Pixel coordinate grounding data:
----

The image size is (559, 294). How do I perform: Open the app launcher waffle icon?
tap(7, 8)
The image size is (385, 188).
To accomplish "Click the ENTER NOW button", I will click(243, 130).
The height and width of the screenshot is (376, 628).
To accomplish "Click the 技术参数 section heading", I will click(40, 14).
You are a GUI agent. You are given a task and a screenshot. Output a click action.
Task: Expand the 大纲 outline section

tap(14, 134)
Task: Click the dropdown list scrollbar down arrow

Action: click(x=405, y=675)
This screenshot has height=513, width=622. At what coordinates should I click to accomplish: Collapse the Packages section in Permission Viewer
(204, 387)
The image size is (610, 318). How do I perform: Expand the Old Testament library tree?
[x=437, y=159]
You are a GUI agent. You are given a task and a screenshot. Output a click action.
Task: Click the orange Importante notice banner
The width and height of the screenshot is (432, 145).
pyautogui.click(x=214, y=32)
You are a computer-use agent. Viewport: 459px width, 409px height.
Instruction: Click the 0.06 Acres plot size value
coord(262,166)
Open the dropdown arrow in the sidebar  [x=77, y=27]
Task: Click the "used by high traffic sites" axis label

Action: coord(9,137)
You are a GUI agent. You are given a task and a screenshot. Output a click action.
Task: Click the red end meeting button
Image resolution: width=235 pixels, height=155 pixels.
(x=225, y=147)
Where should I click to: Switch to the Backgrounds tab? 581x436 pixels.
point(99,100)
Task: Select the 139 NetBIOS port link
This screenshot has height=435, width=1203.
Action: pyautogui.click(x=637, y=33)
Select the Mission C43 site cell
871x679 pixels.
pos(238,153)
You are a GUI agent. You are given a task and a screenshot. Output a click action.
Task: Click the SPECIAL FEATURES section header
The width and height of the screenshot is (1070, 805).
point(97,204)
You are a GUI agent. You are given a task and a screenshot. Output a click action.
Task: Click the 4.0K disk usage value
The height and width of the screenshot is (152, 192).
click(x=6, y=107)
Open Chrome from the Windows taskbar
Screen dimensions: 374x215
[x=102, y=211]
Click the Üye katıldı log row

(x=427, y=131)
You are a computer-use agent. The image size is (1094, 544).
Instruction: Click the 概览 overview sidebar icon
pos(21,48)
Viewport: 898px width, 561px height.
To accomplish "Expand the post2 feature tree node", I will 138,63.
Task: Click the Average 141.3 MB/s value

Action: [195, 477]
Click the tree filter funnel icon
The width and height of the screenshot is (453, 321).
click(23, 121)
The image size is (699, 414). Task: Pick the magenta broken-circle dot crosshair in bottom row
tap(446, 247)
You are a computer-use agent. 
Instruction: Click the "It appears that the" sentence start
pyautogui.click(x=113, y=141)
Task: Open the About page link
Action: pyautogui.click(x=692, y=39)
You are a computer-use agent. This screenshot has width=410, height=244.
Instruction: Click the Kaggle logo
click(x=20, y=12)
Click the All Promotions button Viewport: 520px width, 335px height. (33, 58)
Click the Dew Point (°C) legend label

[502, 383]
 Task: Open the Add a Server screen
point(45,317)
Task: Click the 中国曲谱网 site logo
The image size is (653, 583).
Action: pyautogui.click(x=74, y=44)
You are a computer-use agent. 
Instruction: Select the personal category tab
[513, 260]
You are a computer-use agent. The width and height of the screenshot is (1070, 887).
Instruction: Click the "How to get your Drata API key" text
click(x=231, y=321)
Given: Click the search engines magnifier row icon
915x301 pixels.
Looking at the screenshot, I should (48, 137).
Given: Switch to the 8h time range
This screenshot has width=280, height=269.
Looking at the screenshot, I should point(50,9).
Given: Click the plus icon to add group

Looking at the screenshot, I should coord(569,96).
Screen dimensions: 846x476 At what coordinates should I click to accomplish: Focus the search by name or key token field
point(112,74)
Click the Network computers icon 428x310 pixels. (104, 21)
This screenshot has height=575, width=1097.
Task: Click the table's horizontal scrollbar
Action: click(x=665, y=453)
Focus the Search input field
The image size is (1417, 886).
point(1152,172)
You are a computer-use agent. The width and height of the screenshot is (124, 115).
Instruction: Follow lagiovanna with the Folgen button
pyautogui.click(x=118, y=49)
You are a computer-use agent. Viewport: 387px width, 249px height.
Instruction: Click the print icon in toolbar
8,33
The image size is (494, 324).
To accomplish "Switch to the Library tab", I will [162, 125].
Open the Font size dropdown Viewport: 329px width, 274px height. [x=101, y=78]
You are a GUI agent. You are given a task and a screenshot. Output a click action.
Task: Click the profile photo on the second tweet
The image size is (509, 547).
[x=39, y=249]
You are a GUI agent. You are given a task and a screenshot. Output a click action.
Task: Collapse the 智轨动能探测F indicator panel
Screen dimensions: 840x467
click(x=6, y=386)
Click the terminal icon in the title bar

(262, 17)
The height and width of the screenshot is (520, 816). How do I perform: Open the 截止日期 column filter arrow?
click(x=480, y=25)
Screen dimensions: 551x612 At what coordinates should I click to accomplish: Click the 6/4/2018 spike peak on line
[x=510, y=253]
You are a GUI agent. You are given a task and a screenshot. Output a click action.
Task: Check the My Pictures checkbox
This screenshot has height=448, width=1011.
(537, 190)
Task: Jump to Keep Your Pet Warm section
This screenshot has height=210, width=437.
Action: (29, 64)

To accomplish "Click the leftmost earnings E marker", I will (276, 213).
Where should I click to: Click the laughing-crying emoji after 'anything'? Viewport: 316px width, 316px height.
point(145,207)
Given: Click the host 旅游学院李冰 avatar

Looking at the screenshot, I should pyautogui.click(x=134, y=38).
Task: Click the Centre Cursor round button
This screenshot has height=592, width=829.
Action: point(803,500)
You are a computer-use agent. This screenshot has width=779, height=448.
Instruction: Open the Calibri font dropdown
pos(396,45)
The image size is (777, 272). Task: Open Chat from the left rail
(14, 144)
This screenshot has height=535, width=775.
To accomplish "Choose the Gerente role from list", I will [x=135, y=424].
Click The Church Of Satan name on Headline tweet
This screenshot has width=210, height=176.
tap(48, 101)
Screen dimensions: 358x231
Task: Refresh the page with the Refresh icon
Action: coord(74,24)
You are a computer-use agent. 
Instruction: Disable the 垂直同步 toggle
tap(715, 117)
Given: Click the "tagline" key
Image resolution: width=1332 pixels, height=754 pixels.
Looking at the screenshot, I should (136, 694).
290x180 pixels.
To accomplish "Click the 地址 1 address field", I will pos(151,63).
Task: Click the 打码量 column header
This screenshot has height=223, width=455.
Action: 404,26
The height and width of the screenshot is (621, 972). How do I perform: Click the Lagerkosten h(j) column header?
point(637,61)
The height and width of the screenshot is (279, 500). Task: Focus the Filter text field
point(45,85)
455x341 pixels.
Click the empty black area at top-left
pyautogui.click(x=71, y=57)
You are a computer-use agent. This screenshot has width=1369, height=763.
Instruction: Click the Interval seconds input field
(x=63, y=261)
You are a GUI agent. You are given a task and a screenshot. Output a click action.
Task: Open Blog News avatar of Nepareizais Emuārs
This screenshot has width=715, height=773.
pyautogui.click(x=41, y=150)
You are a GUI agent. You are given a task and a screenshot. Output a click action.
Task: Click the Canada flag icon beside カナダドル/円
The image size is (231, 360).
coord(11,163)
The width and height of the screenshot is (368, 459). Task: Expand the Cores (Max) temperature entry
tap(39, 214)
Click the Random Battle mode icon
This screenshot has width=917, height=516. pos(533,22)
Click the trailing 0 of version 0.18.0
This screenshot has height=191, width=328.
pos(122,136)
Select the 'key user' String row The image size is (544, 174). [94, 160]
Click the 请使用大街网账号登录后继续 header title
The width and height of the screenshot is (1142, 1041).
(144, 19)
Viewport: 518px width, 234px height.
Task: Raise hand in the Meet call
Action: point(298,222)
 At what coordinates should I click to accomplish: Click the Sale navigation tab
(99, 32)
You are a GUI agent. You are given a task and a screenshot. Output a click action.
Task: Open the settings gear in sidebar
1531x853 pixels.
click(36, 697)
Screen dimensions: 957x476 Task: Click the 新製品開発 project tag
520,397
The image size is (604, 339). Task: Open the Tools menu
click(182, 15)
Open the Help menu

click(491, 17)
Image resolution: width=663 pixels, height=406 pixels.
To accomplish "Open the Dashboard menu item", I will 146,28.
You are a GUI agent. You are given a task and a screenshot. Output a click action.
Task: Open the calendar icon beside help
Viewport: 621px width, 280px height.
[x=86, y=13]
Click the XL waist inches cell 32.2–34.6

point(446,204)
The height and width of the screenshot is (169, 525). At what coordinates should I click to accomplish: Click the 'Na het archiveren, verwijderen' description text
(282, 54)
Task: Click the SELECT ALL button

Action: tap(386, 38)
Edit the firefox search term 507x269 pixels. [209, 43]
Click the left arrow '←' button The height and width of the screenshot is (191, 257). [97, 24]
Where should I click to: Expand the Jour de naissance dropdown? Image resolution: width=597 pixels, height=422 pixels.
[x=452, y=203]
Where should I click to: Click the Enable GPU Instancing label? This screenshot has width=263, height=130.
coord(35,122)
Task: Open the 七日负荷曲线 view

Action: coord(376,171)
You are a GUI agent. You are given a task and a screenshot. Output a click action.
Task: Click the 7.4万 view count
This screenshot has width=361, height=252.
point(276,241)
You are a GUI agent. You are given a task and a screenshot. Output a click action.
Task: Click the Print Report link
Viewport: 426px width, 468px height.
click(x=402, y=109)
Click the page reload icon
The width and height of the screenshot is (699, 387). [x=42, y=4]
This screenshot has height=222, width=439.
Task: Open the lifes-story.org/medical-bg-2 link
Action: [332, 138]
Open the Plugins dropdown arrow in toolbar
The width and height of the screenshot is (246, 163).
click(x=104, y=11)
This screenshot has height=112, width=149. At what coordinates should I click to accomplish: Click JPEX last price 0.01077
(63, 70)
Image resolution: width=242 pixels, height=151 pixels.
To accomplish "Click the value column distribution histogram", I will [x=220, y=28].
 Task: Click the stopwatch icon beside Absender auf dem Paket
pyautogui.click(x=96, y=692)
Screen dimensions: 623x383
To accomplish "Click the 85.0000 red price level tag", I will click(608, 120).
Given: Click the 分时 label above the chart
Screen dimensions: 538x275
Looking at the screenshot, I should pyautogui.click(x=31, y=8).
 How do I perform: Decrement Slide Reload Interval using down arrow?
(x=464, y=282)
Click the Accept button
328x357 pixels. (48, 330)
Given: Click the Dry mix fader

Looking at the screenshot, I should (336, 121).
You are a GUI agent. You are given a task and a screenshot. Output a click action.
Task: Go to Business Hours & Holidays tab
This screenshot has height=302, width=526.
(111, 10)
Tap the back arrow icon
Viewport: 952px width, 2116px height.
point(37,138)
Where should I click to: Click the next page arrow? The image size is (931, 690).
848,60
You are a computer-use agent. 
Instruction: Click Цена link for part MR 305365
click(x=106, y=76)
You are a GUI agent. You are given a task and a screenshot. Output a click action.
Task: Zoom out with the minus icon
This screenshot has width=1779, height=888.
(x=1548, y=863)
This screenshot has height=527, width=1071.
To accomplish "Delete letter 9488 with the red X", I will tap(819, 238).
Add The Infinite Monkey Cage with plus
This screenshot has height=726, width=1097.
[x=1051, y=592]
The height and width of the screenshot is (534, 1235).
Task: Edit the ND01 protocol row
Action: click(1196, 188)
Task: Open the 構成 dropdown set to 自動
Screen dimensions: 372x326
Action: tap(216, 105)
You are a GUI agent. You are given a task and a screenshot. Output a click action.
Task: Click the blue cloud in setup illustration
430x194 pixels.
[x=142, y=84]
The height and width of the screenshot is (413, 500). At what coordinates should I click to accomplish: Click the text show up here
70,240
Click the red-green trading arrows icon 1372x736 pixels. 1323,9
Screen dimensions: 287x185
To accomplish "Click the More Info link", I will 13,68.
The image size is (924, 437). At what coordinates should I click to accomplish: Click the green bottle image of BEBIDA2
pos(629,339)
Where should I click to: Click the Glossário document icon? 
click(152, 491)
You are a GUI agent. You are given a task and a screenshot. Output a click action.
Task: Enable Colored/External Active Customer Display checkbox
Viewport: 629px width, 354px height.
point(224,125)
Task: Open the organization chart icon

----

## EXERCISE OBJECTIVE:
Return a copy of each line in the entries that contains "checkbox".

## YOUR SOLUTION:
Task: Check the My Pictures checkbox
Task: Enable Colored/External Active Customer Display checkbox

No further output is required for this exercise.